Aim: Give back the lines of the listing from the one containing "Лесные Продукты (489, 1538)" through the end of the listing, switching "Области практики" to "Сферы деятельности" and leaving everything else unchanged.

[Entries on where items appear]
BEGIN

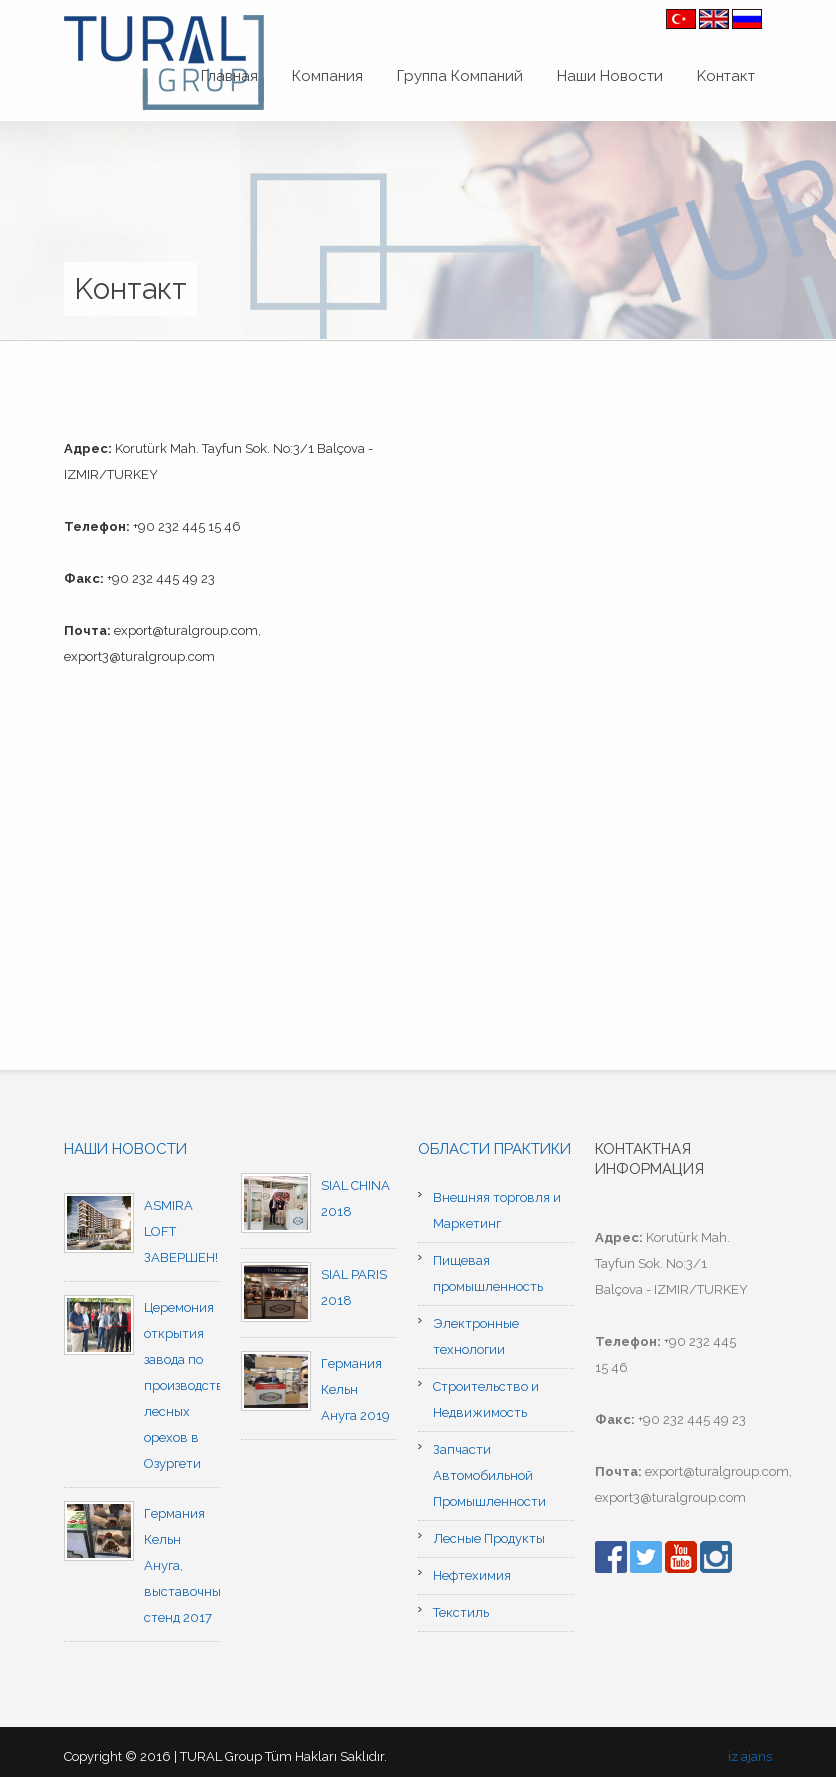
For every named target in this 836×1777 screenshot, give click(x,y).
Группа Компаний (460, 76)
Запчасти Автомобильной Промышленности (489, 1475)
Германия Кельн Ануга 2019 (355, 1389)
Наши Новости (610, 76)
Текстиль (461, 1612)
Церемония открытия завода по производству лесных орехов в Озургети (187, 1385)
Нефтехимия (472, 1575)
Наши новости (125, 1149)
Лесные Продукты (489, 1538)
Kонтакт (726, 76)
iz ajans (750, 1756)
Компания (327, 76)
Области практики (494, 1149)
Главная (229, 76)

END

Response to the task:
Лесные Продукты (489, 1538)
Kонтакт (726, 76)
iz ajans (750, 1756)
Компания (327, 76)
Сферы деятельности (494, 1149)
Главная (229, 76)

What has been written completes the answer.